Would you retype each of the records exactly as shown?

Collected data entries:
--*--

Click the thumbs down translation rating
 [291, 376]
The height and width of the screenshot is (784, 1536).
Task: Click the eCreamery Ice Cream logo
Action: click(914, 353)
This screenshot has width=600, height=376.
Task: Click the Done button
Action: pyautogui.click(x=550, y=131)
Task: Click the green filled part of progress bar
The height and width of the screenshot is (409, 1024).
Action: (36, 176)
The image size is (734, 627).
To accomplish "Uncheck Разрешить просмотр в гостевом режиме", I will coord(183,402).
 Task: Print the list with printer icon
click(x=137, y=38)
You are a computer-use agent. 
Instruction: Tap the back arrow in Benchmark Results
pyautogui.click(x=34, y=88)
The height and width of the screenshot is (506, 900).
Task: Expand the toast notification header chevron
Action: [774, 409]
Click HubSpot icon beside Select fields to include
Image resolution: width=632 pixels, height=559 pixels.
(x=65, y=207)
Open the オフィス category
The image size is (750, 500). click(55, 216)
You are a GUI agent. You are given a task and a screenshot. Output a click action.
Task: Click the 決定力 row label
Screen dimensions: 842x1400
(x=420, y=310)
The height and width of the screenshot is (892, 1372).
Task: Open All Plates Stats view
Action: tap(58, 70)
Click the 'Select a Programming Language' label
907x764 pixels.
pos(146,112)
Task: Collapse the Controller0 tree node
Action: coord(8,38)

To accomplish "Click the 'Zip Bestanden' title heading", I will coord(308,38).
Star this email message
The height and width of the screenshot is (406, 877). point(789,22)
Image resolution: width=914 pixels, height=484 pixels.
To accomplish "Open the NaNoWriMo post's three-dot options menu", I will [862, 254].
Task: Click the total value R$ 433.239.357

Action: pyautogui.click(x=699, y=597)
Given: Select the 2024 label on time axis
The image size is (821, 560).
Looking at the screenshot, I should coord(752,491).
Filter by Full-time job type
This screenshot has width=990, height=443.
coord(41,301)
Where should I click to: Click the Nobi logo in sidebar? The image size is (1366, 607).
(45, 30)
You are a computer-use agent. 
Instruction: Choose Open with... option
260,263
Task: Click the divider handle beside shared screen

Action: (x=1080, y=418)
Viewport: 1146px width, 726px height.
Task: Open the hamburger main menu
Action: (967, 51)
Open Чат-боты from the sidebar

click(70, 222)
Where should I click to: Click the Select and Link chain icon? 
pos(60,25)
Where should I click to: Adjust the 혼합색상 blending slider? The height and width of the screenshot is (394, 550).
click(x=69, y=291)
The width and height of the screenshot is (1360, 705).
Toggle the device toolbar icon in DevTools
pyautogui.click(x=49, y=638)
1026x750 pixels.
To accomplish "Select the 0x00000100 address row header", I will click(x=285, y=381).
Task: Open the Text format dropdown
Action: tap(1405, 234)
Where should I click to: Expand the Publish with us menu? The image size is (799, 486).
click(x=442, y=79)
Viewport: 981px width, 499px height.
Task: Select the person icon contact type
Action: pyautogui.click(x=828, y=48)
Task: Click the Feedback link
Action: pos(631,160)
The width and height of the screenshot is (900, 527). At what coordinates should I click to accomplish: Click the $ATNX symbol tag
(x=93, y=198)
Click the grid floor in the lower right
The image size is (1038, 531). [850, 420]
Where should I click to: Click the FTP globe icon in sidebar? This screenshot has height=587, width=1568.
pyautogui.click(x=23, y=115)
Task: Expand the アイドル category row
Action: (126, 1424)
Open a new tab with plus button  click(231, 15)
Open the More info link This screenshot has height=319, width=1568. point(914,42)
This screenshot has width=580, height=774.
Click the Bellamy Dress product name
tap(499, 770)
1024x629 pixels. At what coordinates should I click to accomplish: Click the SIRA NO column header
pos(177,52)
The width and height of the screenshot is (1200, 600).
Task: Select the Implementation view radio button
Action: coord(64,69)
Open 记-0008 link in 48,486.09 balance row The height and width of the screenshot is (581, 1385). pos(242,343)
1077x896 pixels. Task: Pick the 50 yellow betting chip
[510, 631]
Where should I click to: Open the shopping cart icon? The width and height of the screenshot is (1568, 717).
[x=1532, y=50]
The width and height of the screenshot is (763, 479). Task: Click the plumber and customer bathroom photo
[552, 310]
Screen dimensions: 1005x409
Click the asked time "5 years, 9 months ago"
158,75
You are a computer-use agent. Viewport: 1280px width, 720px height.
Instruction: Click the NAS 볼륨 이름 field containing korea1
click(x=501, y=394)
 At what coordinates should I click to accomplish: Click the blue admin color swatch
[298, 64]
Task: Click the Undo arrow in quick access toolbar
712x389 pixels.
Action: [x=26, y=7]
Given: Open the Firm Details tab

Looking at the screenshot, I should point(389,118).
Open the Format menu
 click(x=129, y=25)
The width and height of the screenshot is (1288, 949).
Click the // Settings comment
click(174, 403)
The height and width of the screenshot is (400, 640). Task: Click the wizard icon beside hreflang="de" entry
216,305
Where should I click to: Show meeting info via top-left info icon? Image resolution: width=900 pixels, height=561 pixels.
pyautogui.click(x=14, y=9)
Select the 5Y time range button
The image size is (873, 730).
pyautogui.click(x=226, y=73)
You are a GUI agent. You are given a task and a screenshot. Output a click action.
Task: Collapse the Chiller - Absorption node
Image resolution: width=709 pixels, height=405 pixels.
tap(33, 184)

--*--

- RESULT OF THIS TASK -
Click the thumbs down translation rating
 [291, 376]
The height and width of the screenshot is (784, 1536).
Task: Click the eCreamery Ice Cream logo
Action: click(914, 353)
This screenshot has width=600, height=376.
Task: Click the Done button
Action: pyautogui.click(x=550, y=131)
Task: Click the green filled part of progress bar
The height and width of the screenshot is (409, 1024).
Action: (36, 176)
The image size is (734, 627).
To accomplish "Uncheck Разрешить просмотр в гостевом режиме", I will coord(183,402).
 Task: Print the list with printer icon
click(x=137, y=38)
You are a computer-use agent. 
Instruction: Tap the back arrow in Benchmark Results
pyautogui.click(x=34, y=88)
The height and width of the screenshot is (506, 900).
Task: Expand the toast notification header chevron
Action: [774, 409]
Click HubSpot icon beside Select fields to include
Image resolution: width=632 pixels, height=559 pixels.
(x=65, y=207)
Open the オフィス category
The image size is (750, 500). click(55, 216)
You are a GUI agent. You are given a task and a screenshot. Output a click action.
Task: Click the 決定力 row label
Screen dimensions: 842x1400
(x=420, y=310)
The height and width of the screenshot is (892, 1372).
Task: Open All Plates Stats view
Action: tap(58, 70)
Click the 'Select a Programming Language' label
907x764 pixels.
pos(146,112)
Task: Collapse the Controller0 tree node
Action: coord(8,38)

To accomplish "Click the 'Zip Bestanden' title heading", I will coord(308,38).
Star this email message
The height and width of the screenshot is (406, 877). point(789,22)
Image resolution: width=914 pixels, height=484 pixels.
To accomplish "Open the NaNoWriMo post's three-dot options menu", I will [862, 254].
Task: Click the total value R$ 433.239.357

Action: pyautogui.click(x=699, y=597)
Given: Select the 2024 label on time axis
The image size is (821, 560).
Looking at the screenshot, I should coord(752,491).
Filter by Full-time job type
This screenshot has width=990, height=443.
coord(41,301)
Where should I click to: Click the Nobi logo in sidebar? The image size is (1366, 607).
(45, 30)
You are a computer-use agent. 
Instruction: Choose Open with... option
260,263
Task: Click the divider handle beside shared screen

Action: (x=1080, y=418)
Viewport: 1146px width, 726px height.
Task: Open the hamburger main menu
Action: (967, 51)
Open Чат-боты from the sidebar

click(70, 222)
Where should I click to: Click the Select and Link chain icon? 
pos(60,25)
Where should I click to: Adjust the 혼합색상 blending slider? The height and width of the screenshot is (394, 550).
click(x=69, y=291)
The width and height of the screenshot is (1360, 705).
Toggle the device toolbar icon in DevTools
pyautogui.click(x=49, y=638)
1026x750 pixels.
To accomplish "Select the 0x00000100 address row header", I will click(x=285, y=381).
Task: Open the Text format dropdown
Action: tap(1405, 234)
Where should I click to: Expand the Publish with us menu? The image size is (799, 486).
click(x=442, y=79)
Viewport: 981px width, 499px height.
Task: Select the person icon contact type
Action: pyautogui.click(x=828, y=48)
Task: Click the Feedback link
Action: pos(631,160)
The width and height of the screenshot is (900, 527). At what coordinates should I click to accomplish: Click the $ATNX symbol tag
(x=93, y=198)
Click the grid floor in the lower right
The image size is (1038, 531). [850, 420]
Where should I click to: Click the FTP globe icon in sidebar? This screenshot has height=587, width=1568.
pyautogui.click(x=23, y=115)
Task: Expand the アイドル category row
Action: (126, 1424)
Open a new tab with plus button  click(231, 15)
Open the More info link This screenshot has height=319, width=1568. point(914,42)
This screenshot has width=580, height=774.
Click the Bellamy Dress product name
tap(499, 770)
1024x629 pixels. At what coordinates should I click to accomplish: Click the SIRA NO column header
pos(177,52)
The width and height of the screenshot is (1200, 600).
Task: Select the Implementation view radio button
Action: coord(64,69)
Open 记-0008 link in 48,486.09 balance row The height and width of the screenshot is (581, 1385). pos(242,343)
1077x896 pixels. Task: Pick the 50 yellow betting chip
[510, 631]
Where should I click to: Open the shopping cart icon? The width and height of the screenshot is (1568, 717).
[x=1532, y=50]
The width and height of the screenshot is (763, 479). Task: Click the plumber and customer bathroom photo
[552, 310]
Screen dimensions: 1005x409
Click the asked time "5 years, 9 months ago"
158,75
You are a computer-use agent. Viewport: 1280px width, 720px height.
Instruction: Click the NAS 볼륨 이름 field containing korea1
click(x=501, y=394)
 At what coordinates should I click to accomplish: Click the blue admin color swatch
[298, 64]
Task: Click the Undo arrow in quick access toolbar
712x389 pixels.
Action: [x=26, y=7]
Given: Open the Firm Details tab

Looking at the screenshot, I should point(389,118).
Open the Format menu
 click(x=129, y=25)
The width and height of the screenshot is (1288, 949).
Click the // Settings comment
click(174, 403)
The height and width of the screenshot is (400, 640). Task: Click the wizard icon beside hreflang="de" entry
216,305
Where should I click to: Show meeting info via top-left info icon? Image resolution: width=900 pixels, height=561 pixels.
pyautogui.click(x=14, y=9)
Select the 5Y time range button
The image size is (873, 730).
pyautogui.click(x=226, y=73)
You are a GUI agent. You are given a task and a screenshot. Output a click action.
Task: Collapse the Chiller - Absorption node
Image resolution: width=709 pixels, height=405 pixels.
tap(33, 184)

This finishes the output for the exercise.